У самого бесстрашного зрителя замерло бы сердце, видя, как три горсти русских с трех сторон двинулись против огромного города, встреченные убийственною пальбою. Первая цепь стрелков молодецки выбила неприятеля из засад в центре города и потом, опрокидывая его из завалов в завалы, с громкими «ура» втеснила в домы и начала штурмовать их один за одним. Рота, назначенная вправо деблокировать крепость штыками, проложила себе дорогу на вершину горы и отбросила неприятеля к селению Кяхулай-Торкали. К ней навстречу выбежали умирающие от жажды жители и женщины крепости и, с радостными слезами объемля своих избавителей, кинулись к фонтану. Натиск этой роты был столь быстр, что кумыки оставили на огне свои котлы с пловом и бараниной, и командир роты, раскинув стрелков, чтобы очистить соседние домы, прехладнокровно велел перехватить своим солдатам вражескою трапезою, прикрывая в это время воду, и потом, когда набрали ее довольно для крепости, он снова ударил сверху вниз навстречу другим ротам, идущим снизу вверх. Между тем упорная битва не переставала; более десяти раз ожесточенные кумыки и чеченцы кидались в шашки, а ничто не может быть ужаснее удара людей, поклявшихся умереть; но здесь нашла коса на камень: бесстрашие сокрушилось о бесстрашие, панцерники умирали на штыках, не отступая; солдаты наши, кучками по семь и по десять человек, бросались в завалы, занятые двадцатью и тридцатью врагами, и опрокидывали их. В центре было самое убийственное дело. Орудие, которое громило там стены домов, пробивало для неприятелей стрельницы, из которых в тот же миг выставлялись ружья и меткими выстрелами бросали смерть за смерть. Командир Куринского полка, подполковник фон Дистерло 2-й, посланный генералом на правый фланг, чтобы занять под батарею курган, командующий обеими половинами города, исполнил это с успехом и приехал в центр, где наши стрелки брали приступом дом за домом. Увлеченный отвагою, он повел их сам в штыки, выбил из одного завала и, держа в руке отбитое им знамя, с восклицанием: «Ребята! вперед! Ура!» — кинулся против дома; но роковая пуля в грудь повергла мертвым бесстрашного. Разъяренные солдаты, взяв дом, из коего вылетел выстрел, свершили кровавую тризну за смерть любимого начальника. После этого невозможно было уговорить их брать пленных.

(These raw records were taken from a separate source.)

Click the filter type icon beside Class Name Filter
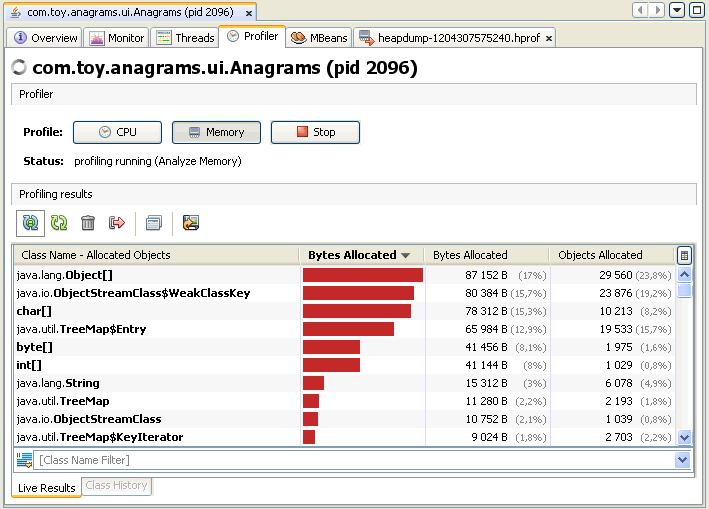Screen dimensions: 709x509 24,460
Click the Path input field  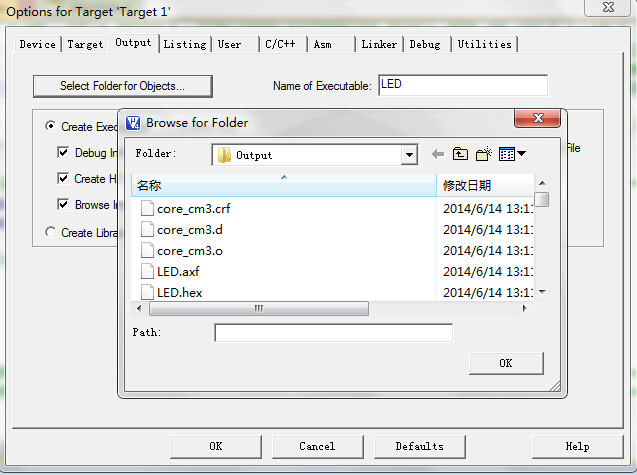333,333
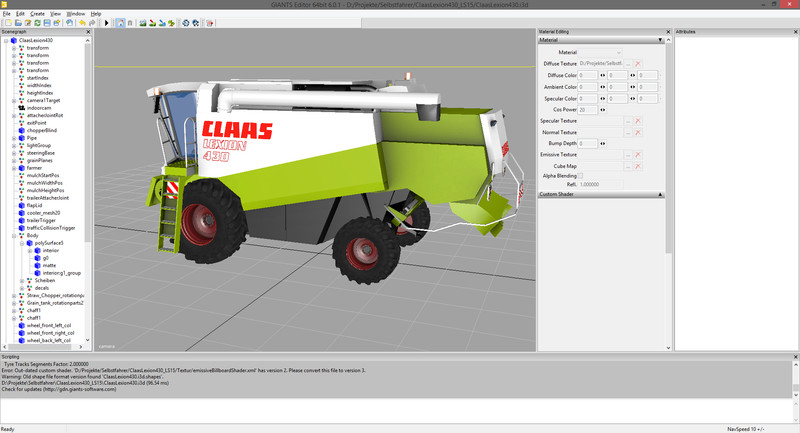Close the Scenegraph panel
The width and height of the screenshot is (800, 433).
86,32

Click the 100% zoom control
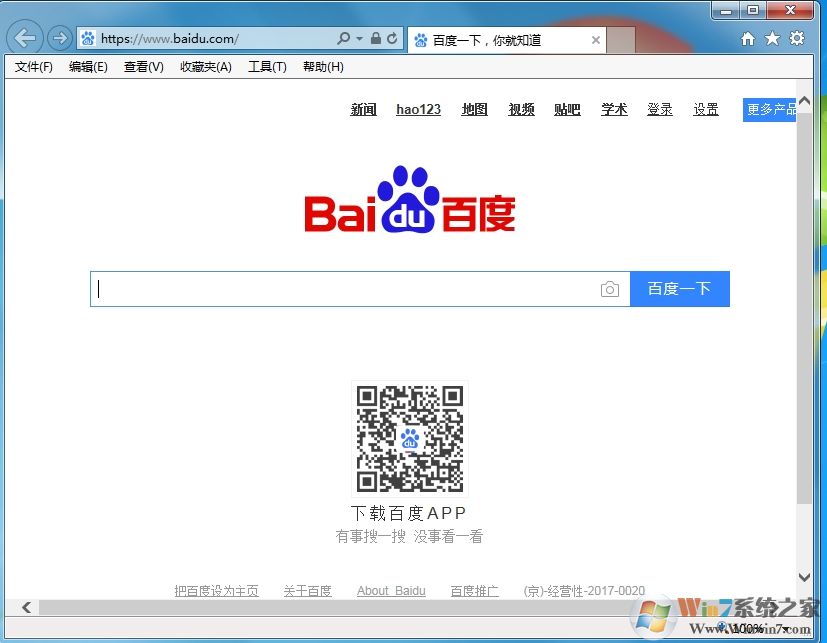tap(745, 627)
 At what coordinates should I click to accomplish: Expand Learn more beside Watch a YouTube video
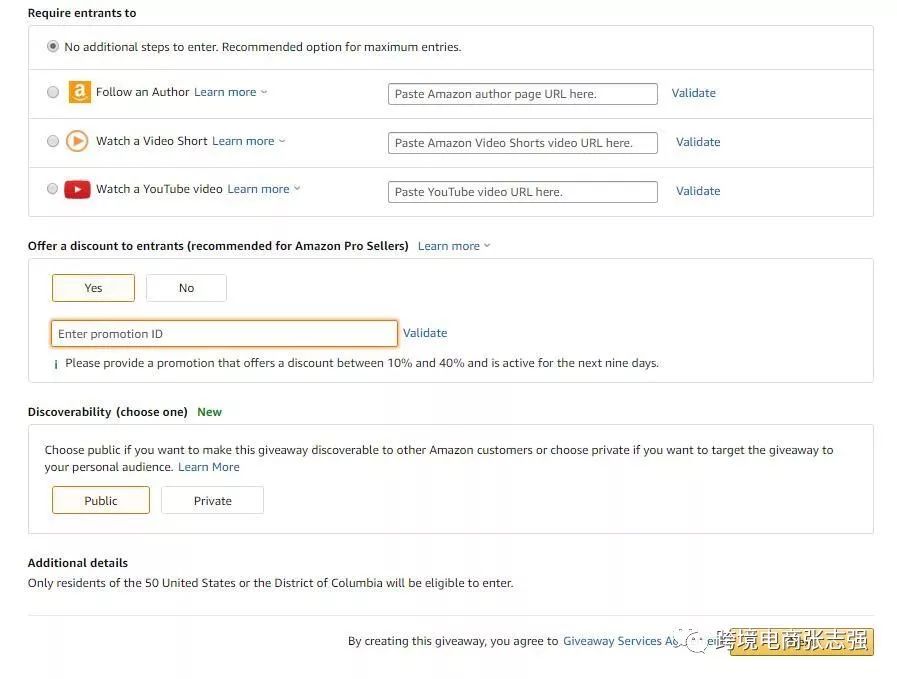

Наконец с разных сторон зажженный город вспыхнул, и черный дым пожара, сливаясь с белым пушечным дымом, повис над Тарками, как громовая туча, сквозь которую молниями сверкали выстрелы с крепости, действующей в сторону против обратившихся к городу мятежников, встреченных вылазкою. Картина была вместе прелестная и ужасная; каково ж было самое дело?.. Одно только смелое или счастливое соображение генерала, одна только беспримерная храбрость куринцев могли восторжествовать над столькими препонами и столькими врагами; все, начиная от штаб-офицера до последнего мусульманского стрелка, сражались наперерыв друг перед другом; раненые дрались как львы; некоторые офицеры, получив три раны, не покидали боя; один фельдфебель врезался в толпу панцерников, повалил двоих и, не бросив ружья, получил три ружейные и четыре сабельные раны. Лекарь, спасая жизнь раненых, кои могли истечь кровью, перевязывал их под градом пуль, так, что он удивился, кончив над одним операцию, когда заметил, что пациент его убит. Артиллерийский офицер, сильно оконтуженный, так хладнокровно наводил орудие под ружейными выстрелами, как на домашнем ученье. Самое орудие сохранило знаки отваги: лафет его испещрен пулями, а мушка и диоптр сбиты; одним словом, Куринский полк в Тарках создал себе новую славу и умножил ею старую славу русского оружия.
Солнце скрылось, но битва еще кипела; главные силы врагов бежали, но еще три знамени веяли на крепком доме, в коем, как сказывают, сидел сам Кази-мулла с сотнею своих отборнейших воинов, воспламенив их храбрость фанатизмом. Генерал, щадя жизнь усталых солдат и зная опасность сражаться ночью, приказал ударить отбой. Мило было смотреть, как солдаты наши шли из битвы с ружьями, почерневшими от стрельбы, штыками, обрызганными кровью, и с опаленными усами. Гордо поглядывали они назад, где еще оставалось небольшое число неприятелей. Мусульмане возвращались, похваляясь добычным оружием; в трофеи нам досталось двадцать значков и три почетных знамени. Окружив цепью город, мы после двенадцатичасового сражения отдохнули на берегу моря при потухающем зареве пожара. Стоны и ропот слышались в городе.